= Goal 1 =
In the passage about Open Hillel, rewrite the part from "Earlier this month, Open" to "evoking its eponym?", replacing "conference" with "gathering".
= Goal 2 =
Format the lines of the listing, from the line with "You are a computer-use" through the end of the listing, as a JSON list of strings with one string per line and no blank lines. Omit the pictures.
--- START OF Given passage ---
In the last century before the common era, Rabbi Hillel, the spiritual head of Jews in Palestine, asked, “If not now, when?” It is one of history’s most pressing ethical and theological questions. The question relates both to the urgency of fulfilling moral obligation and to the study of the Torah, the first five books of the Hebrew Bible.
Earlier this month, Open Hillel, a Jewish student organization created to encourage inclusivity and open discourse on issues related to the Israeli occupation, chose his question as the slogan for their first conference at Harvard University. Attended by more than 300 students from across the U.S., the conference was organized to challenge Hillel International, the largest Jewish student organization in the world, on its policy of silencing dissenting voices on Israel and other hot-button issues. What better way to challenge Hillel than by evoking its eponym?
For many years, the powerful Israel lobby, a group of Jewish and (largely) conservative Christian and U.S.-national-security-related organizations whose main purpose is to ensure untrammeled U.S. support for Israel, regardless of its policies, has overshadowed American Jewish life. However, a convergence of factors, including the spread of alternative media, the rise of the anti-globalization and anti-war movements, the intensification of the occupation and deepening of violence in Israel and Palestine and the emergence of a highly educated and committed progressive activists, is increasingly challenging Israel’s militarized policies and the brand of Jewish identity championed by right-wing Israeli leaders.
--- END OF Given passage ---
--- START OF Dataset extract ---
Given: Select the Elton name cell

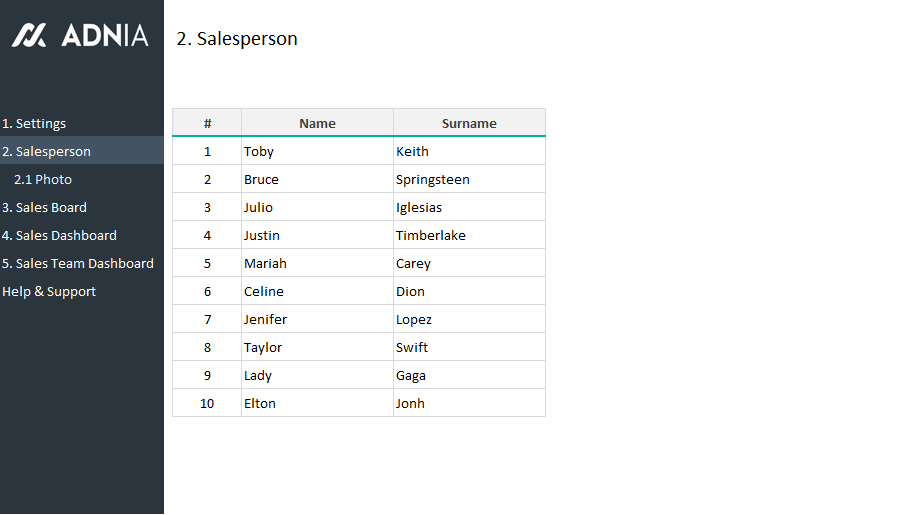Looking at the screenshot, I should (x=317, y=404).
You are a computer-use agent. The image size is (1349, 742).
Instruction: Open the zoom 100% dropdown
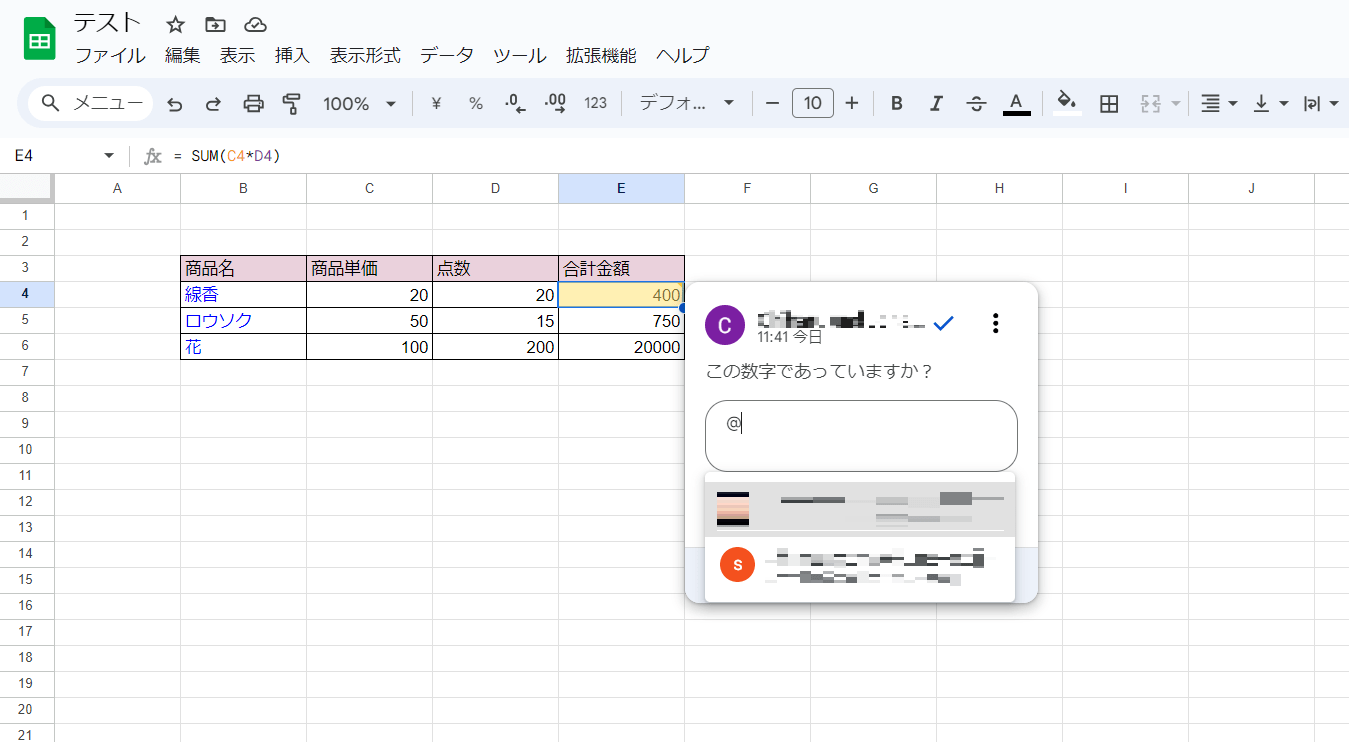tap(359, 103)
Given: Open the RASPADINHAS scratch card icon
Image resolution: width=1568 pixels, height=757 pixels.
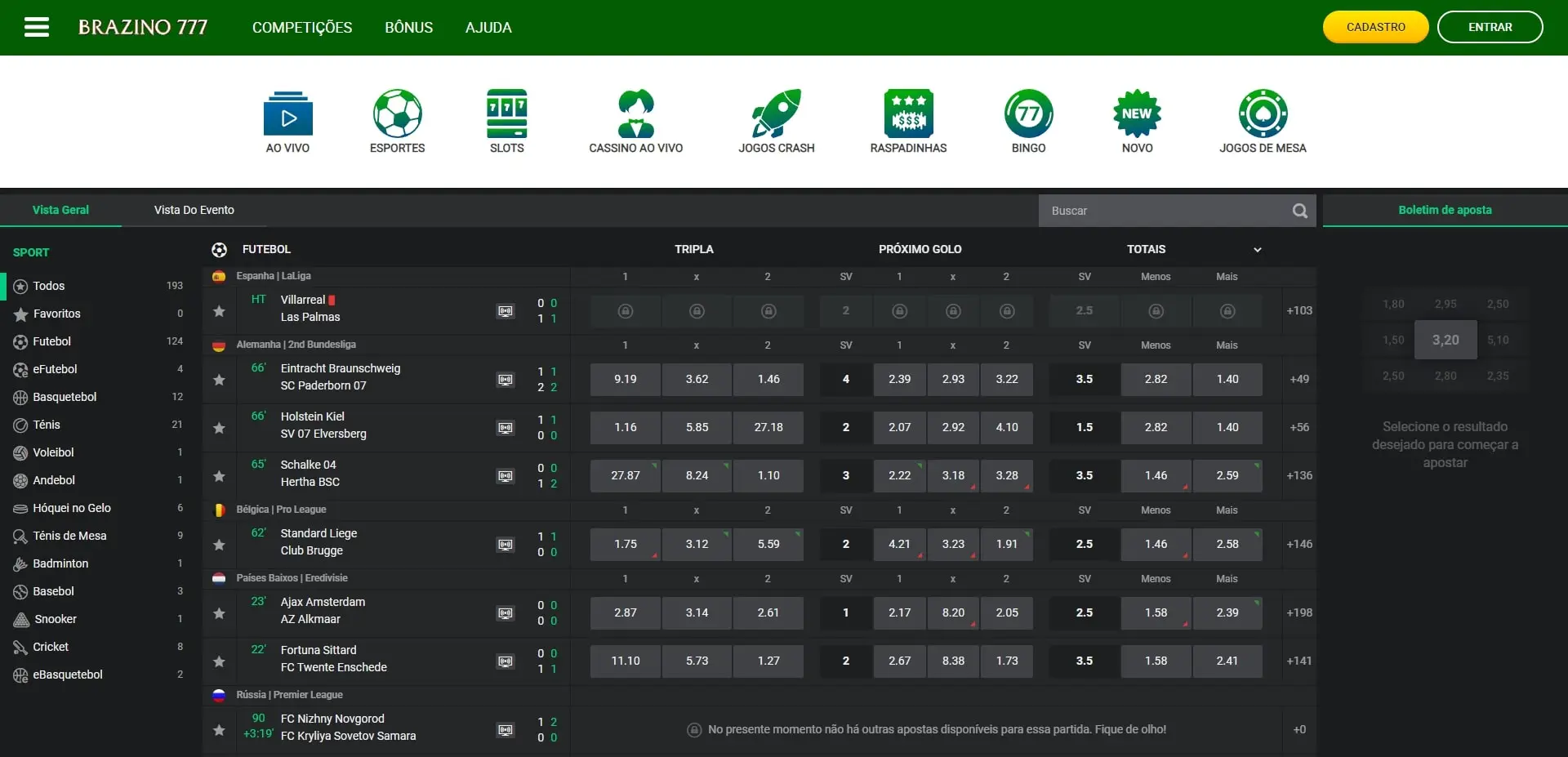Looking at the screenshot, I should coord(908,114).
--- END OF Dataset extract ---
= Exercise result 1 =
Earlier this month, Open Hillel, a Jewish student organization created to encourage inclusivity and open discourse on issues related to the Israeli occupation, chose his question as the slogan for their first gathering at Harvard University. Attended by more than 300 students from across the U.S., the gathering was organized to challenge Hillel International, the largest Jewish student organization in the world, on its policy of silencing dissenting voices on Israel and other hot-button issues. What better way to challenge Hillel than by evoking its eponym?

= Exercise result 2 =
[
  "You are a computer-use agent. The image size is (1349, 742).",
  "Instruction: Open the zoom 100% dropdown",
  "tap(359, 103)",
  "Given: Open the RASPADINHAS scratch card icon",
  "Image resolution: width=1568 pixels, height=757 pixels.",
  "Looking at the screenshot, I should coord(908,114)."
]